Metakgp:Incident Reports/2019-07-17 Visual Editor stopped working for a few hours

From Metakgp Wiki
Jump to navigation Jump to search

Impact[edit source]

Visual Editor was not working for about 15 hours from approximately 01:00 to 16:00.

Trigger[edit source]

01:10 Release of PR 49

Detection[edit source]

06:45 Detected during the post-release testing of MediaWiki upgrade to v1.33

> visual editor still not running

Slack message

Timeline[edit source]

Notes:

  • Dates and times must always be entered in India Standard Time (UTC +5:30)
  • Event (column 3) must be written in the present tense
Date Time Event Notes
2019-07-17 01:10 PR 49 is released links was a deprecated Docker feature and we wanted to move away from using it to the recommended replacement: networks.

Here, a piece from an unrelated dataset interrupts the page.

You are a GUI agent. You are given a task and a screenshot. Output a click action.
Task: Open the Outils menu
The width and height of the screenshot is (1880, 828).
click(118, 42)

But the networks were not configured correctly: the parsoid container couldn't connect to the nginx container. This connection is essential for parsoid to work.
2019-07-17 01:15 [INCIDENT BEGINS] Visual editor becomes unusable
2019-07-17 06:45 [INCIDENT DETECTED] Visual editor error are noticed for the first time Error log from parsoid container clearly says that nginx container is not accessible
2019-07-17 16:10 [INCIDENT MITIGATED] PR 64 is released This PR puts the parsoid and nginx containers in the same network, hence enabling communication between them
2019-07-17 16:12 [INCIDENT ENDS] Visual editor is usable again Verified as both anon user and as a logged in user, with and without captcha

Incident Analysis[edit source]

What went well? What went wrong? Where did we get lucky?
Incident was detected during routine post-release testing for a subsequent PR Several PRs were released together or in quick succession which made it hard to detect this problem right after PR 49 was released Parsoid's error message made the reason for the error apparent
Bug Fix PR 64 was approved quickly and released the same day

Notes / Discussion[edit source]

Error message inside the parsoid container[edit source]

{
  "name":"parsoid",
  "hostname":"a815b3504bee",
  "pid":36,
  "level":60,
  "err":{
          "message":"Config Request failure for \"http://nginx/api.php\": Error: getaddrinfo ENOTFOUND nginx nginx:80",
          "name":"lib/index.js"